22.11.2023, 17:19 (CET)

Schon kleine Änderungen der globalen Durchschnittstemperatur führen zu Wetterextremen. Um belastbare Aussagen zum Thema zu treffen, braucht man daher genaue Messungen.

Nicht jedes Schriftstück, das wissenschaftlich anmutet, ist eine Studie. Aktuelles Beispiel dafür ist ein Diskussionspapier der zentralen Statistikbehörde Norwegens (SSB). Darin widmen sich die Autoren der Frage, ob der menschliche Einfluss auf den CO2-Gehalt der Erdatmosphäre tatsächlich messbar und relevant ist. Ihre Antwort wird in sozialen, aber auch etablierten Medien verbreitet. So heißt es zum Beispiel: «Studie widerspricht Klimapanik: Keine großen Temperatur-Veränderungen durch CO2».

Bewertung

Es handelt sich um ein Diskussionspapier, nicht um eine Studie, wie mancherorts behauptet wird. Die Arbeit wird von vielen Experten als unzureichend kritisiert. Das gewählte Sample ist demnach nicht repräsentativ und der Interpretationsspielraum bei den Messergebnissen zu groß für so tiefgreifende Rückschlüsse. Der menschliche Einfluss auf die Erdatmosphäre ist wissenschaftlicher Konsens.

Fakten

Dass der Mensch am Anstieg der CO2-Konzentration und damit weltweit steigenden Temperaturen einen wesentlichen Anteil hat, lässt sich etwa in den regelmäßig erscheinenden Sachstandsberichten des Intergovernmental Panel on Climate Change (IPCC) der Vereinten Nationen nachlesen. Laut Kapitel 3 der Arbeitsgruppe I im aktuellsten, sechsten IPCC-Bericht gibt es vor allem seit dem zweiten Bericht aus dem Jahr 1995 immer deutlichere Belege.

Der aktuelle Bericht der Weltwetterorganisation (WMO) weist die CO2-Konzentration in der Erdatmosphäre im Jahr 2022 rund 50 Prozent über dem vorindustriellen Niveau aus. 2023 wurde ein neuer Rekordwert von knapp 425 ppm (Millionstelteile) CO2 in der Atmosphäre gemessen. So hohe Werte gab es zuletzt vor drei bis fünf Millionen Jahren.

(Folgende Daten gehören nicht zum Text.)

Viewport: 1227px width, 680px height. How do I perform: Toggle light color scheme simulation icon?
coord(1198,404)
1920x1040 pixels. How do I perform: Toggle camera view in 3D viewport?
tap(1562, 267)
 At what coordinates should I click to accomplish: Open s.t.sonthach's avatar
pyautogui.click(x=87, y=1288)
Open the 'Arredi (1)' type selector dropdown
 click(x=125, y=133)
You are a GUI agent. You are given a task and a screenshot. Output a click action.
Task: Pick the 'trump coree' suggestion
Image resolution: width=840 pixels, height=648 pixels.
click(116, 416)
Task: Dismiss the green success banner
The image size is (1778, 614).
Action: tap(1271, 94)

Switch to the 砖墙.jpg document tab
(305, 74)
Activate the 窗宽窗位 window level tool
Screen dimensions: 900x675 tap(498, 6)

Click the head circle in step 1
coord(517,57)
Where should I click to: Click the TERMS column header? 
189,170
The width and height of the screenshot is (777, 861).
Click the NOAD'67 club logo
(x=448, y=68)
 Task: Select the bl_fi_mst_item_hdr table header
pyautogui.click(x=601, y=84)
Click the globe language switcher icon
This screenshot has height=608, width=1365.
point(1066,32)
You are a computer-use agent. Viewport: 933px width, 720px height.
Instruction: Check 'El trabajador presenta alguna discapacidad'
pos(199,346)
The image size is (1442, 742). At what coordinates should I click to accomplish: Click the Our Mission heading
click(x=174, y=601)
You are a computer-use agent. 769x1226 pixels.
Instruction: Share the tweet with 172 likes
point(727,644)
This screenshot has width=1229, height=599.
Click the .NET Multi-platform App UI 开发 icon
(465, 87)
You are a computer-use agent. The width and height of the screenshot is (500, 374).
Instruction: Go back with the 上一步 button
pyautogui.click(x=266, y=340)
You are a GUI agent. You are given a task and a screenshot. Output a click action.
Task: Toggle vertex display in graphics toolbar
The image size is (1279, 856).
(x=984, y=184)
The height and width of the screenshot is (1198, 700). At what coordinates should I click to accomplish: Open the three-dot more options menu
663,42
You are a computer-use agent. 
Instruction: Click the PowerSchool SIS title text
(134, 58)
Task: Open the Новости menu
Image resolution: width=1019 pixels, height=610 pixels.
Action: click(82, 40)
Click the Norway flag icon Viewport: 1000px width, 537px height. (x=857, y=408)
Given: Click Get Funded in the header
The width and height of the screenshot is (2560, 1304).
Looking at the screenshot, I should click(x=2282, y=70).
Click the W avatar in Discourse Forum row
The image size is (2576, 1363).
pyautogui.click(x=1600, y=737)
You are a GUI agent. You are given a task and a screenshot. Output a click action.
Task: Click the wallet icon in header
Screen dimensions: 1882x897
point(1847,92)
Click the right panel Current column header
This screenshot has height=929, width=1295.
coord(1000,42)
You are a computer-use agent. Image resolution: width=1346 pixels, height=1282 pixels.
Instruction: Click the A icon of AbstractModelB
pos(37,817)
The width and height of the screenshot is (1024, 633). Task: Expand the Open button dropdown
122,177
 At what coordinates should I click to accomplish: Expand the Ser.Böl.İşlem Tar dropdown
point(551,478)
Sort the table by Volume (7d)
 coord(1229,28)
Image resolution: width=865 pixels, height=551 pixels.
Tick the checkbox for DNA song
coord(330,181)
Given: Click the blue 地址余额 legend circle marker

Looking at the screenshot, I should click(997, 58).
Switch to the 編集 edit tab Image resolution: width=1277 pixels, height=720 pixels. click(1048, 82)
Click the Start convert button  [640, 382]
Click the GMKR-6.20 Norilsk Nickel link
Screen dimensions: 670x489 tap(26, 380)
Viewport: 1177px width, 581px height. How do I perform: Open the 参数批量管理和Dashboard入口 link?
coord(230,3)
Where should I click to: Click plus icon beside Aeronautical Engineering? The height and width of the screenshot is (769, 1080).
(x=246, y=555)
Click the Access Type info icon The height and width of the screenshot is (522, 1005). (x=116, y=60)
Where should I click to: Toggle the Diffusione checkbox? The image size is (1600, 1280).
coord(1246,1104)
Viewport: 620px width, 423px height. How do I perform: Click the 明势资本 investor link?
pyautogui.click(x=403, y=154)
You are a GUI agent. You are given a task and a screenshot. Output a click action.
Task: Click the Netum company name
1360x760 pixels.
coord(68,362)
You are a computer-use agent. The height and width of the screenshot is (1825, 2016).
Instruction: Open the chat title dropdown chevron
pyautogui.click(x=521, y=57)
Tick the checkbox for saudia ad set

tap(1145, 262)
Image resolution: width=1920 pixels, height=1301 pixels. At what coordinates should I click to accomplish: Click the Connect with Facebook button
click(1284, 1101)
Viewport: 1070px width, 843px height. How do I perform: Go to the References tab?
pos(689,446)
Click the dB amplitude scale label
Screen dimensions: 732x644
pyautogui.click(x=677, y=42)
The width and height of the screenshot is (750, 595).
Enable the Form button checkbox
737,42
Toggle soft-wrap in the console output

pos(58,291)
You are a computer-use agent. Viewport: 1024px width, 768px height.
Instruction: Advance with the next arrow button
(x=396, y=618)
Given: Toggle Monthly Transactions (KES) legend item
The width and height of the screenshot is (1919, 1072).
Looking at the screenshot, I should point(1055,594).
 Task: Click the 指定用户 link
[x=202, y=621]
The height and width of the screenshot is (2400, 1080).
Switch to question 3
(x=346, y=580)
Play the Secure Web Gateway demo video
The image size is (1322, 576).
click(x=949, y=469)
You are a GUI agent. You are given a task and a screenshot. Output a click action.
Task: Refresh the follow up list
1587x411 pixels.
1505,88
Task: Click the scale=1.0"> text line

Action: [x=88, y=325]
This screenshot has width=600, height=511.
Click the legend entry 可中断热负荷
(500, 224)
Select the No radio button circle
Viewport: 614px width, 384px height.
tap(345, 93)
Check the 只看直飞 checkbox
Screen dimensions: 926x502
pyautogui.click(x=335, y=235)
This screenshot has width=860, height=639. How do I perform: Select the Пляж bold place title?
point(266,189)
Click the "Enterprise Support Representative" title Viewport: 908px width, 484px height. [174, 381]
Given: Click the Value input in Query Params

«An den Ursachen des Klimawandels, an den zugrunde liegenden physikalischen und übrigen wissenschaftlichen Prinzipien» gibt es Franz Essl von der Universität Wien zufolge keinen Zweifel. Österreichs Wissenschafter des Jahres 2022 nannte es gegenüber dpa-Faktencheck offensichtlich, dass der menschliche Einfluss «massive Auswirkungen auf den Energiehaushalt der Atmosphäre haben muss.» Dazu ein Diskussionspapier zu veröffentlichen, vergleicht er deshalb mit einem «Diskussionspapier zur Existenz der Schwerkraft».

Dass der menschliche Einfluss auf den weltweiten Temperaturanstieg «unzweifelhaft» sei, sieht man laut Daniel Huppmann auch an der Tatsache, dass rund 150 Regierungen der Welt «Tausenden von Wissenschafter·innen» diesbezüglich Glauben schenken, wie er gegenüber dpa-Faktencheck erklärte. Huppmann war einer der Co-Autoren des 2018 veröffentlichten IPCC-Sonderberichts über die globale Erwärmung um 1,5 Grad Celsius.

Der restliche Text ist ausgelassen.